■ Your instructions ■
Starting with the first of the rows below and ending after the line containing "Expand the dadasd", render every line as one string in a JSON list, skipping blank lines.

■ Data for processing ■
☆ ☆ ☆

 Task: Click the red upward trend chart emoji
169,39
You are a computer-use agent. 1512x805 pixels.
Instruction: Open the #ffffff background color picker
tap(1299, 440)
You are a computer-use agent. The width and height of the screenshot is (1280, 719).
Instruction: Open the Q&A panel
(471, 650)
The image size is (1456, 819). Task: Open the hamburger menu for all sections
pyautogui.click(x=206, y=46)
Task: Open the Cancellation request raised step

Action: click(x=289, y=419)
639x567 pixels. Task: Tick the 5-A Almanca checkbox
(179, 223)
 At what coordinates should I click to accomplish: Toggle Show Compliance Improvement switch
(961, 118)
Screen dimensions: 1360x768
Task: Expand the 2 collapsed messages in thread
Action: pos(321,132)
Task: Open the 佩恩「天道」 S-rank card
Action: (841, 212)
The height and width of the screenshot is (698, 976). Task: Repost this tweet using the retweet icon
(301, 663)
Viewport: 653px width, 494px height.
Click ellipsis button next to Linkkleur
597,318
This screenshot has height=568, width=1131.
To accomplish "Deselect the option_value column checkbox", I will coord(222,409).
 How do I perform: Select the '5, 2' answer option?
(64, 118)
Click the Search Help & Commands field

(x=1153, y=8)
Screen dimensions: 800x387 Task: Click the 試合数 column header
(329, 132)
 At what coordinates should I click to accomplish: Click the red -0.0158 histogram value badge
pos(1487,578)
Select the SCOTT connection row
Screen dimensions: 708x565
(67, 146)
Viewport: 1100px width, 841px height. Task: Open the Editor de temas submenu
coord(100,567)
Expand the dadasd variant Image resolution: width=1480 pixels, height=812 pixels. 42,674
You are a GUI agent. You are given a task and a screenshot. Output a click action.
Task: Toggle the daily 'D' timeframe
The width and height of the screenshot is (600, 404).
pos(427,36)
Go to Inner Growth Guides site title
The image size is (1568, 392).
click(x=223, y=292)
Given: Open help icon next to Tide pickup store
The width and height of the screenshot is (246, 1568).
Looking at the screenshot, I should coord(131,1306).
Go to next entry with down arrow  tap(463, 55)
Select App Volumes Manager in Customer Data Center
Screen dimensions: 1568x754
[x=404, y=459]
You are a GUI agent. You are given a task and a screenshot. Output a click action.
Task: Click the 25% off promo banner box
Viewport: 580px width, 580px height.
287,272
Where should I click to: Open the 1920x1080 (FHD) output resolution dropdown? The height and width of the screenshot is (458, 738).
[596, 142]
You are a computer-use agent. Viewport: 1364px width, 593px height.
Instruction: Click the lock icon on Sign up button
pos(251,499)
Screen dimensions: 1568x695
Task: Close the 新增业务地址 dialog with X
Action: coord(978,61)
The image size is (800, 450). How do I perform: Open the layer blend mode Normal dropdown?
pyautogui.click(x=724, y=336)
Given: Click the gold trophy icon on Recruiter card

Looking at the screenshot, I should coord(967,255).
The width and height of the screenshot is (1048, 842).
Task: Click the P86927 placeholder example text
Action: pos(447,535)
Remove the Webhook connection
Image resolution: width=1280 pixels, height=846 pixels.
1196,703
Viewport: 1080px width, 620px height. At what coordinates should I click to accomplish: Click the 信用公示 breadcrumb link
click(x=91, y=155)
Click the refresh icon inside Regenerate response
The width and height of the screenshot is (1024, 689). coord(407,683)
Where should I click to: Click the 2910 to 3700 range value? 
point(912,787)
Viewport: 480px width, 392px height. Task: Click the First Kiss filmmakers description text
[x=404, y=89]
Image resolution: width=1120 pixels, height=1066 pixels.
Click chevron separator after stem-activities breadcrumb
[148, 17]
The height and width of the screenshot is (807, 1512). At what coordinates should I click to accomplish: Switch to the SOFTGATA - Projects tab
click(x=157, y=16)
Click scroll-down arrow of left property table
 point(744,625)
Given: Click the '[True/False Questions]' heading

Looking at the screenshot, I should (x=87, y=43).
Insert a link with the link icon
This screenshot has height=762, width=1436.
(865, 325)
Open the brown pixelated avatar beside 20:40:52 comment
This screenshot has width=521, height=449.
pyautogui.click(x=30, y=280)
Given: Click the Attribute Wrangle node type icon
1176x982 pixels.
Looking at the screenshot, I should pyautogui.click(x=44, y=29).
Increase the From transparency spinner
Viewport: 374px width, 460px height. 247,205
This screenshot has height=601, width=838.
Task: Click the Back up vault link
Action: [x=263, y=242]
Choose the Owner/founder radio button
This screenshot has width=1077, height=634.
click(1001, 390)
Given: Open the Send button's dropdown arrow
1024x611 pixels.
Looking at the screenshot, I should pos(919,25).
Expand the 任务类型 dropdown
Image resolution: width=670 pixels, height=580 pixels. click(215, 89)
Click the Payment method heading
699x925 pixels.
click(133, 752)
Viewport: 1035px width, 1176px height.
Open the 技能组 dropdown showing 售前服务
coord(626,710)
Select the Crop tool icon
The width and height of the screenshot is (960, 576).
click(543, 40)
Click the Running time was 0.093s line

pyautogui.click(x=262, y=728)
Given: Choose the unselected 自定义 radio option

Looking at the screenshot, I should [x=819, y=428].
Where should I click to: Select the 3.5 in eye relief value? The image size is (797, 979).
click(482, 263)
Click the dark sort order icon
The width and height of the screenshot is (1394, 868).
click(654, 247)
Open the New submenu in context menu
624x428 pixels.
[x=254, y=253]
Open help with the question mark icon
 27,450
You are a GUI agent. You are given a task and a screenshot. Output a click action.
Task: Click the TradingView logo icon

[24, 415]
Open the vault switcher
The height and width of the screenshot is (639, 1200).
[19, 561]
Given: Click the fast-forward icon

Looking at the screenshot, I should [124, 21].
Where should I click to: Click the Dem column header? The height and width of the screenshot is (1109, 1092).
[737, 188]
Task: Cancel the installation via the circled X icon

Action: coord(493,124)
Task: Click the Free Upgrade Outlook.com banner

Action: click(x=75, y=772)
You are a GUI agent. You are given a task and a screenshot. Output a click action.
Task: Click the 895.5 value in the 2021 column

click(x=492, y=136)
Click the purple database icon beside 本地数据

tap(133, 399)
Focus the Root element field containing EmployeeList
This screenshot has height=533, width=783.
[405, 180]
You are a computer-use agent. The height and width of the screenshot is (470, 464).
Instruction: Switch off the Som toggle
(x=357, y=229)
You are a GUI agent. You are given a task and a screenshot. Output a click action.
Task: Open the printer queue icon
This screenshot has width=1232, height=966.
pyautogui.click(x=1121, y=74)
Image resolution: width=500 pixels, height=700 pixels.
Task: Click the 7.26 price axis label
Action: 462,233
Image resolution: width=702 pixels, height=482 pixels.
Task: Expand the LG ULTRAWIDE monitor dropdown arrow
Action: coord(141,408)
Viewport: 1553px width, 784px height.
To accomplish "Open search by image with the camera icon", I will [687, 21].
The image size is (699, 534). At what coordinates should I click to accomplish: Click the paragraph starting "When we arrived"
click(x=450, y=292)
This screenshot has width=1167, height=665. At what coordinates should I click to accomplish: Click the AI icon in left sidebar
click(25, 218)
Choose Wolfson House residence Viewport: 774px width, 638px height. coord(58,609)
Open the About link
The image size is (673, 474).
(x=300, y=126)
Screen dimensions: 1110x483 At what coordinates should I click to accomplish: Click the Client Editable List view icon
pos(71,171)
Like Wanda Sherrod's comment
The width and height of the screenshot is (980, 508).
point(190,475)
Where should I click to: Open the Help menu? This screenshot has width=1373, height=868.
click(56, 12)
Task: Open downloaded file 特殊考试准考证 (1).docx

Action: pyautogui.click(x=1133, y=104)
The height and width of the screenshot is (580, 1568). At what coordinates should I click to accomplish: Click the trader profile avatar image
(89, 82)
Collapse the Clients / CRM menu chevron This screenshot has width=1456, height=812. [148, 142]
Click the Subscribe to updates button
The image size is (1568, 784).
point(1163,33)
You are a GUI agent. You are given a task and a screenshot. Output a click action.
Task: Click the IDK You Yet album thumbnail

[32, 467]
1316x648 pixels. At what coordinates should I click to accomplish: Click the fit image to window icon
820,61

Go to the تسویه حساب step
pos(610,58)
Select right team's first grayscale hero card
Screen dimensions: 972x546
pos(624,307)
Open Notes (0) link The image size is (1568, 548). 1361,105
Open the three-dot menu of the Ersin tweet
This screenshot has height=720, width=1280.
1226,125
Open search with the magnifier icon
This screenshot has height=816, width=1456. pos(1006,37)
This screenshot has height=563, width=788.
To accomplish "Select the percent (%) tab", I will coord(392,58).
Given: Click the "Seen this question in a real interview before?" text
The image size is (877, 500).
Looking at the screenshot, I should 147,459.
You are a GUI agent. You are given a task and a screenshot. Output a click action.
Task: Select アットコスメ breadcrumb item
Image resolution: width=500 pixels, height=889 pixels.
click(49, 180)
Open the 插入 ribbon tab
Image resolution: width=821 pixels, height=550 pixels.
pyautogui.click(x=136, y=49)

☆ ☆ ☆

■ Written solution ■
[
  " Task: Click the red upward trend chart emoji",
  "169,39",
  "You are a computer-use agent. 1512x805 pixels.",
  "Instruction: Open the #ffffff background color picker",
  "tap(1299, 440)",
  "You are a computer-use agent. The width and height of the screenshot is (1280, 719).",
  "Instruction: Open the Q&A panel",
  "(471, 650)",
  "The image size is (1456, 819). Task: Open the hamburger menu for all sections",
  "pyautogui.click(x=206, y=46)",
  "Task: Open the Cancellation request raised step",
  "Action: click(x=289, y=419)",
  "639x567 pixels. Task: Tick the 5-A Almanca checkbox",
  "(179, 223)",
  " At what coordinates should I click to accomplish: Toggle Show Compliance Improvement switch",
  "(961, 118)",
  "Screen dimensions: 1360x768",
  "Task: Expand the 2 collapsed messages in thread",
  "Action: pos(321,132)",
  "Task: Open the 佩恩「天道」 S-rank card",
  "Action: (841, 212)",
  "The height and width of the screenshot is (698, 976). Task: Repost this tweet using the retweet icon",
  "(301, 663)",
  "Viewport: 653px width, 494px height.",
  "Click ellipsis button next to Linkkleur",
  "597,318",
  "This screenshot has height=568, width=1131.",
  "To accomplish \"Deselect the option_value column checkbox\", I will coord(222,409).",
  " How do I perform: Select the '5, 2' answer option?",
  "(64, 118)",
  "Click the Search Help & Commands field",
  "(x=1153, y=8)",
  "Screen dimensions: 800x387 Task: Click the 試合数 column header",
  "(329, 132)",
  " At what coordinates should I click to accomplish: Click the red -0.0158 histogram value badge",
  "pos(1487,578)",
  "Select the SCOTT connection row",
  "Screen dimensions: 708x565",
  "(67, 146)",
  "Viewport: 1100px width, 841px height. Task: Open the Editor de temas submenu",
  "coord(100,567)",
  "Expand the dadasd variant Image resolution: width=1480 pixels, height=812 pixels. 42,674"
]